The same may be said of the large amount of foreign capital invested in Argentine enterprises. Argentine statesmen, taught by experience as they have been, and keenly awake to the need for foreign aid in developing their country, are not in the least likely in future to frighten away capital by dishonest finance or revolutionary methods. Responsibility has already brought sobriety into Argentine politics, and although the official procedure and Governmental ethics of the Spanish races vary from those usually prevalent in Anglo-Saxon countries, they are in most cases better suited to the character of the people than those that commend themselves to us. When we for our own purposes go to a foreign country, it is unreasonable to expect, as many Englishmen do, that we can carry with us and impose upon our hosts our own traditions and standards.
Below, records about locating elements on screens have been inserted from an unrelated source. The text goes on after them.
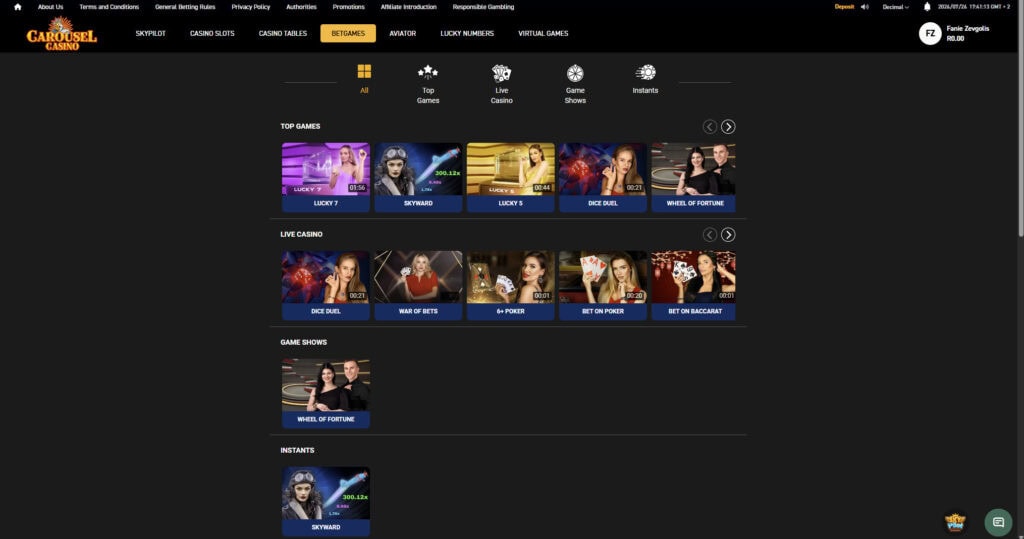1024x539 pixels.
Task: Open the Decimal odds format dropdown
Action: (895, 7)
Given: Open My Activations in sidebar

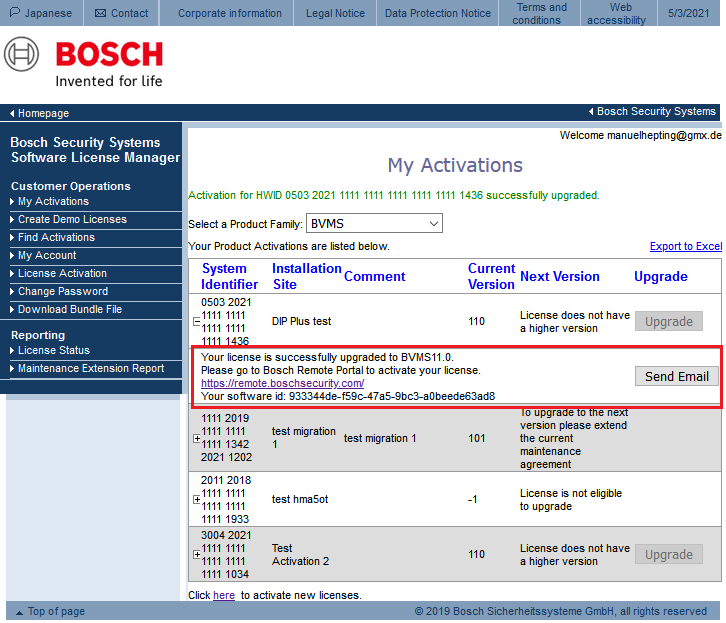Looking at the screenshot, I should pos(53,202).
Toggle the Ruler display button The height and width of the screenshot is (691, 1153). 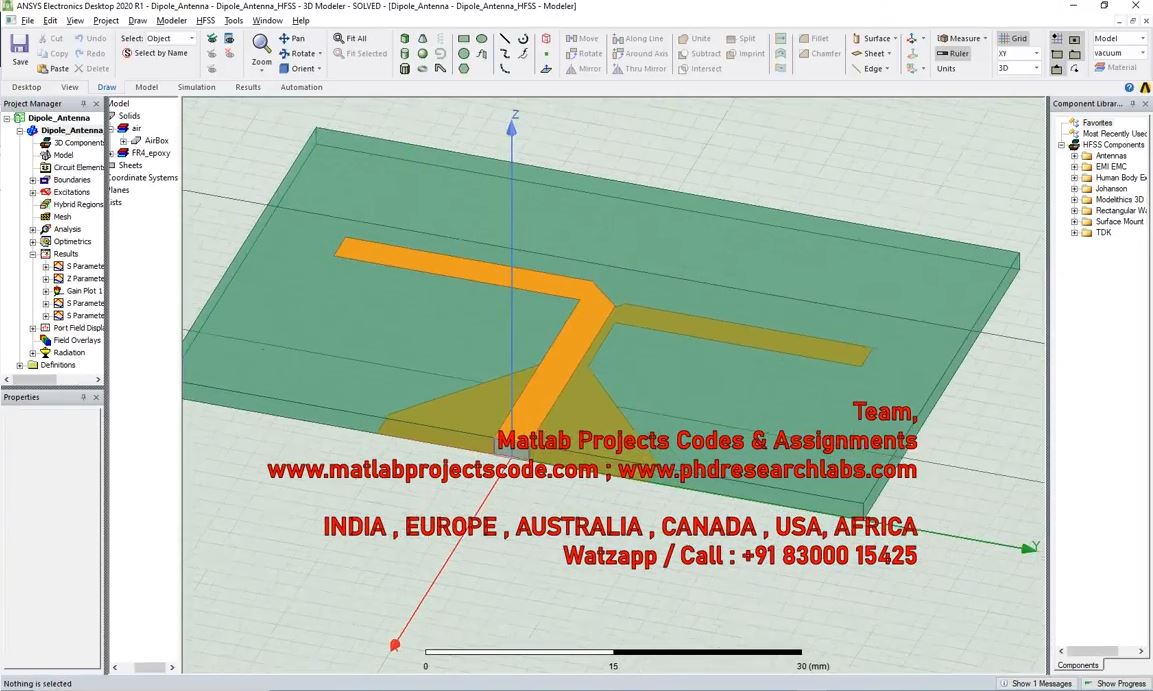tap(953, 54)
No country known to me impresses upon a visitor from Europe so forcibly as the Argentine the unlimited possibilities of its soil. Travelling hour after hour by a railway straight as a line over gently undulating or perfectly flat plains, stretching on all sides as far as the eye can reach, the observer is struck by the regular ripple of the rich grass, like the waves of the sea, as the breeze blows over it. Here and there little clumps of eucalyptus slightly break the monotony of the landscape, and a gleam of a bright green alfalfa field occasionally relieves the eye. Far away at rare intervals gleaming white walls and turrets surrounded by eucalyptus groves mark the position of an estancia, and innumerable herds of cattle, sheep, and almost wild troops of horses everywhere testify to the richness of the pasture.
From Buenos Aires to Mendoza, almost at the foot of the Andes, some six hundred miles away, the scene hardly changes. Far to the south the pampa is poorer and more sparse, but still splendid pasture for certain sorts of cattle, whilst in Entre Rios, the great tract between the rivers Paraná and Uruguay, the country is wilder and more broken, especially towards the north. Scattered amongst the vast flocks of sheep upon the open veldt are many ostriches, now a profitable investment, whilst great numbers of running partridges seek cover in the pampa grass from the dreaded hawks that hover above them. The native grass is flesh-forming but not fattening, and, to an English grazier, looks poor food enough for the millions of head of cattle that thrive upon it. It does not, as does the best English pasture, entirely cover the surface, but grows in distinct tufts. The native grass, however, is now rapidly being supplanted in the rich plains of Central Argentina by new forms of pasture, mostly English, infinitely richer, perennial in its luxuriance, and forming upon this favoured soil the best cattle-grazing in the world.